Having done our bit
Let us consider the left wing cop-out on independence: the one Douglas Alexander pedals about our need to keep solidarity with the working class in England. We cannot, he says, leave the poorer regions of England and look after our own interests. We need to exercise solidarity. Superficially ideologically attractive, it is actually emotional blackmail. There are sound answers to Alexander.
First, it doesn’t work. The Scottish working class has demonstrated solidarity for generations. In return, we saw the demolition of our steel industry in order to protect plants in the south. We sent down our big contingent of Labour MPs, at one time 50… and got Thatcher who destroyed our manufacturing base. We were knowingly lied to about the value of North Sea oil by Labour and Tory ministers for whom Scotland’s needs didn’t count. We helped keep Labour from collapsing as a parliamentary force in the Michael Foot, Neil Kinnock years – and got Blair as our reward. Scottish Labour had to toe his line on war when the majority up here opposed it.
Second, for all our gestures of solidarity, life has got harder for many thousands of Scots who earn their bread in a low wage, part-time jobs, high unemployment economy. As Alexander preaches solidarity, his leader writes in the Daily Telegraph about his angst over the condition of the English middle class, promising to make them his priority. As appeals are made for Scottish working class commitment to south of the border, Labour’s intention is to pander to Middle England. Solidarity talk is for us fools up here so that we will listen spellbound while our pockets are picked politically.
Third, if that much vaunted solidarity worked, Scotland would be awash with good paying jobs. Poverty would be something for historians to write about, not for children and single pensioners to experience now. We can tell Alexander that we’ve responded time after time to cries like his, but it just doesn’t work for us. Go dig into the appalling statistics of deprivation in Johann Lamont’s constituency and see just how right I am about it not working. And, by the way, it is not as if we have not had Labour governments in recent years, the experience of which makes Margaret Curran’s mantra of getting a Labour Government sound like someone who believes in fairies.
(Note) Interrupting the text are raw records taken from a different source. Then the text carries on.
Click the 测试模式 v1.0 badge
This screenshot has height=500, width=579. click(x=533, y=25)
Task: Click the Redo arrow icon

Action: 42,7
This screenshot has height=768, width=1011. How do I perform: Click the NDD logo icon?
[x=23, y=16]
I am sorry for working class folk in Geordieland and Merseyside. But as the facts have shown, we have done our bit in election after election. However, we are not able to anything for them given the imbalances in the geographic spread of power in England, where London and its south east has assumed the status of a mini-state, sucking the life blood out of every other region. No political party down there has any realistic policy of how to reverse that slide to the south, which has been gathering pace for years. Attempts by John Prescott, when deputy prime minister, to have regional devolution through creating assemblies, were rebuffed by people in the north and elsewhere. So they are stuck.
Should we remain stuck with them is the question for Scots. We are like a person on the deck of a sinking ship. We can jump to safety, while others, because of their circumstances, cannot. Do we, in solidarity with them go down into the ocean depth? Of course not.
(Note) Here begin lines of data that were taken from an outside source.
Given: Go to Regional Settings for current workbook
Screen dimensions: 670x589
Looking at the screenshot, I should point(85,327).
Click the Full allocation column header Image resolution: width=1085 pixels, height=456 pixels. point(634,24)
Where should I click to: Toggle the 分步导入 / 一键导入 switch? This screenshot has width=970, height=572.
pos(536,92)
Scotland is different from Durham and Merseyside. They are regions of a nation and so have limited ability to act. We are a nation and we can act in our own interest to escape the failures of the UK. Continuing to do ourselves in – children paying the price of poverty, men and women in parts of Glasgow with life expectancy lower than in some third world countries, unemployment – is daft when we can break out of that cycle of deprivation with independence.
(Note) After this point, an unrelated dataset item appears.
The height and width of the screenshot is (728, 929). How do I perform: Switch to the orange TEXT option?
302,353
It has been a long, long time since Scots thought in terms of Scottish state interests. It is time we did so. If you look at past cabinet minutes in the twentieth century and the memoirs and biographies, you will find that when British statesmen, and women, talked of state interests, they meant those of England.
On 9 February 1871, 164 years after the Union was created, Disraeli told the House of Commons that the proclamation of the German empire had altered the balance of power in Europe and the country that “that feels the effects of this change most, is England”. In March 1897, Sir Francis Bertie of the Foreign Office told the German Ambassador that: “Should it come to a war with Germany, the entire English nation would be behind it.” In March 1907 Sir Edward Grey told Russia’s ambassador that “England would no longer make it a settled object” of policy to block the Straits.
Fast forward to 1948 – 241 years since 1707 – and Churchill’s six volumes “The Second World War”. Vol 1, p 195 referring to the Baldwin years: “At this time there was a great drawing together of men and women of all parties in England who saw the perils of the future.“ Referring to Neville Chamberlain’s broadcast on 27 September 1938: “While the Fuerhrer was at grips with his generals, Mr Chamberlain was preparing to broadcast to the English nation.“ He also quotes from the famous 2 September debate when “Mr Amery from the Conservative benches” cried out to Labour’s Arthur Greenwood “Speak for England”.
In Vol. III, Churchill as Prime Minister to the Foreign Secretary, 9 July 1941: “1. England has no interest in Syria except to win the war.” These statements are too consistent down the years to be slips of the tongue. They represent a state of mind, reflecting the reality that some Scots hide from: the UK is fiction. It is the English state with, what they used to say in my days in Westminster, a Celtic fringe.
Scottish solidarity with those in south in the context of that reality is plain stupid.